Cecom/TJTO Fachada frontal na cor branca e o nome da comarca de Itaguatins, com a visão das colunas de sustentação e escadas de acesso

Um proprietário rural de 22 anos pagou R$ 500 e replantou vegetação nativa em uma Área de Preservação Permanente (APP) próxima a um rio, em Araguatins, para se livrar de um processo na Vara Criminal, de Violência Doméstica e Juizado Especial Criminal de Araguatins por crime ambiental.

Conforme o processo, em maio de 2023, fiscais do Instituto Natureza do Tocantins (Naturatins) apuravam uma denúncia de abate ilegal de bovinos no município de Araguatins e encontraram carcaças de animais provenientes de açougues ou matadouros abandonados no solo em sua forma natural, e grande quantidade de urubus atraídos pelos restos depositados em uma chácara, próximo à zona urbana do município.

A prática configura infração ambiental conforme a Lei de Crimes Ambientais (Lei Federal 9.605/1998) e o decreto federal que a regulamenta (número 6.514, de 2008) e resultou em uma multa de R$ 15 mil aplicada pelos fiscais ao empresário e embargo da chácara.

Durante a fiscalização, o proprietário colaborou com a equipe e deu todas as informações e documentação solicitadas. Depois, aceitou o acordo proposto pelo órgão ministerial para recompor os danos causados ao meio ambiente e o pagamento de RS 500 para uma associação de proteção animal em Araguaína. 
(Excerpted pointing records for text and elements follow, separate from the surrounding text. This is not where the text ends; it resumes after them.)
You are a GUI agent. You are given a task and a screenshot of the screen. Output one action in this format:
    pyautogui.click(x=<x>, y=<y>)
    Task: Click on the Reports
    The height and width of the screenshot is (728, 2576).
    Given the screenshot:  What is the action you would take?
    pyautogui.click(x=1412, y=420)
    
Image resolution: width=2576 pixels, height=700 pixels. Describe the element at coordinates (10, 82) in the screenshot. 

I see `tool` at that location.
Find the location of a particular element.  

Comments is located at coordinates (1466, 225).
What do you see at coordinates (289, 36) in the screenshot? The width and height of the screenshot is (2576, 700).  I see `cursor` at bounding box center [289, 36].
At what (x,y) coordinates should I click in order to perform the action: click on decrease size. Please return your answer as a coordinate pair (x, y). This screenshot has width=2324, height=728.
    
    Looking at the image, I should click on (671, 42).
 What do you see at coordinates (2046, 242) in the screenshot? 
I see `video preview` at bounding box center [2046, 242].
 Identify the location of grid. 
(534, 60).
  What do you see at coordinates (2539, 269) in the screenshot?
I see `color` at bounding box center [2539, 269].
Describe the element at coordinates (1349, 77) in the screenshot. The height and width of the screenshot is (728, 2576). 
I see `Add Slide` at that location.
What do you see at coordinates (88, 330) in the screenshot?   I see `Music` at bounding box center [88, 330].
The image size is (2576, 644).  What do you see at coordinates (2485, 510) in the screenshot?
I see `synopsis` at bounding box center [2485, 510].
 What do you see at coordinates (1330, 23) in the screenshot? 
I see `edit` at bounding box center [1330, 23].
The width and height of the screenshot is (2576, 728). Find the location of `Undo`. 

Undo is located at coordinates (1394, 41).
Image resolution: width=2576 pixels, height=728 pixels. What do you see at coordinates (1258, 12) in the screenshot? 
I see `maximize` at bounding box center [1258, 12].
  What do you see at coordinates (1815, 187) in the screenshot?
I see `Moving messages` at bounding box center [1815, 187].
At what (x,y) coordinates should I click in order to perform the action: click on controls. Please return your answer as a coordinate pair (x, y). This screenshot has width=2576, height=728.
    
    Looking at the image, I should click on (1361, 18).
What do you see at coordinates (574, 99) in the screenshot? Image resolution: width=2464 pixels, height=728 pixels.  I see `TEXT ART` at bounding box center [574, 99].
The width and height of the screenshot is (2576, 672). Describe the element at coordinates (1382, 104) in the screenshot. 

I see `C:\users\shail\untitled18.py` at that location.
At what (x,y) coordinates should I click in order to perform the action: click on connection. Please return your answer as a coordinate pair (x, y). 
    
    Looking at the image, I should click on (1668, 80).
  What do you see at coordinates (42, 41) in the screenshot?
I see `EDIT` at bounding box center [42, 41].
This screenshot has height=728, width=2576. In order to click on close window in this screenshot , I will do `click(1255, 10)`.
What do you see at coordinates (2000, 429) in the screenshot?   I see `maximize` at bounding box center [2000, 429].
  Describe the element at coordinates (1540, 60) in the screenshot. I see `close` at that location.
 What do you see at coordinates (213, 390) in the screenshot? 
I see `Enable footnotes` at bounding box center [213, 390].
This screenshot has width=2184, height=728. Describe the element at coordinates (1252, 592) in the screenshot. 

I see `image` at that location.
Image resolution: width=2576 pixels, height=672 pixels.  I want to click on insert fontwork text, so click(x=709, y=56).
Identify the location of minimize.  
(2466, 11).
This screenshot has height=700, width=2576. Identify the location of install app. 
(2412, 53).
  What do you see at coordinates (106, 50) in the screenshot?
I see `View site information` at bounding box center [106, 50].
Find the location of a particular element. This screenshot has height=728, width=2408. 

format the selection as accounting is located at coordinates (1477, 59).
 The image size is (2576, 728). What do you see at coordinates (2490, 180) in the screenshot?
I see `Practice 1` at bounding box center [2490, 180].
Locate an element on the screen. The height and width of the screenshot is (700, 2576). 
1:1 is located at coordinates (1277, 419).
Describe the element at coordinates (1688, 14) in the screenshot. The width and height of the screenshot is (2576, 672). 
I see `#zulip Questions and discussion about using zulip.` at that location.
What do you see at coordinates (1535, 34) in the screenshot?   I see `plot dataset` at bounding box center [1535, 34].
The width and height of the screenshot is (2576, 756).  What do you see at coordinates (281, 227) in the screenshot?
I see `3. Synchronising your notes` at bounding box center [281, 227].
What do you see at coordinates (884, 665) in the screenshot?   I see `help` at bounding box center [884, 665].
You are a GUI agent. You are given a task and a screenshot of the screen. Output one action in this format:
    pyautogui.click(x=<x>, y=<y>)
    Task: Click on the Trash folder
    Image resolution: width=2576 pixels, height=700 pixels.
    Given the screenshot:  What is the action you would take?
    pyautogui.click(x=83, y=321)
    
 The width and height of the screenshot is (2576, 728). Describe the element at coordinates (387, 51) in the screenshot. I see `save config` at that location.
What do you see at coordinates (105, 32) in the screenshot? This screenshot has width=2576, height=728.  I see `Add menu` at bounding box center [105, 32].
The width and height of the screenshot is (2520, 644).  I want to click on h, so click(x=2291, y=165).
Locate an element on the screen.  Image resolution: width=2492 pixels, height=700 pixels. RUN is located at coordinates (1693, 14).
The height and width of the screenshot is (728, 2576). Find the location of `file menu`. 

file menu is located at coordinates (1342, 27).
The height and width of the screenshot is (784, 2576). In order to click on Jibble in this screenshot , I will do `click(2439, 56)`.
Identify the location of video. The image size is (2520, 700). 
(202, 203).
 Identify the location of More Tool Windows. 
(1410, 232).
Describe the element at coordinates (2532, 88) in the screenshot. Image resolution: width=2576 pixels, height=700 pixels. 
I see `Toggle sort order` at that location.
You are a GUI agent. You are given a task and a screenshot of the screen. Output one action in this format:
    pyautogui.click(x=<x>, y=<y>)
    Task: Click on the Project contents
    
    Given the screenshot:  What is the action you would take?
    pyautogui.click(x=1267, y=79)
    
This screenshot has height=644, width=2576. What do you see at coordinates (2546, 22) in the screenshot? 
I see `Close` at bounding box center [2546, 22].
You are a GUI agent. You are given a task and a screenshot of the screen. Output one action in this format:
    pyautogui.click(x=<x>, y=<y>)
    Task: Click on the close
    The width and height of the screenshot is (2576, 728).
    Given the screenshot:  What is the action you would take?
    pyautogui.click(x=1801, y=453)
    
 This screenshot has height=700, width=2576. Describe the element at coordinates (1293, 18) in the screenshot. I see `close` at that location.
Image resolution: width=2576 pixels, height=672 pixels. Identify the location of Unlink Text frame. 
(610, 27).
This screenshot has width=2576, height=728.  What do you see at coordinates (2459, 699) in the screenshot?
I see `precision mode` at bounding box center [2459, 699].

Imagens anexadas no processo pela defesa do proprietária mostram a área onde havia restos de animais sem resíduos e coberta de vegetação nativa. Com a comprovação do cumprimento do acordo para não ser processado - no direito conhecido como Acordo de Não Persecução Penal (ANPP)-, a juíza Nely Alves da Cruz declarou extinta a possibilidade de punição do acusado, em sentença publicada nesta quinta-feira (11/7).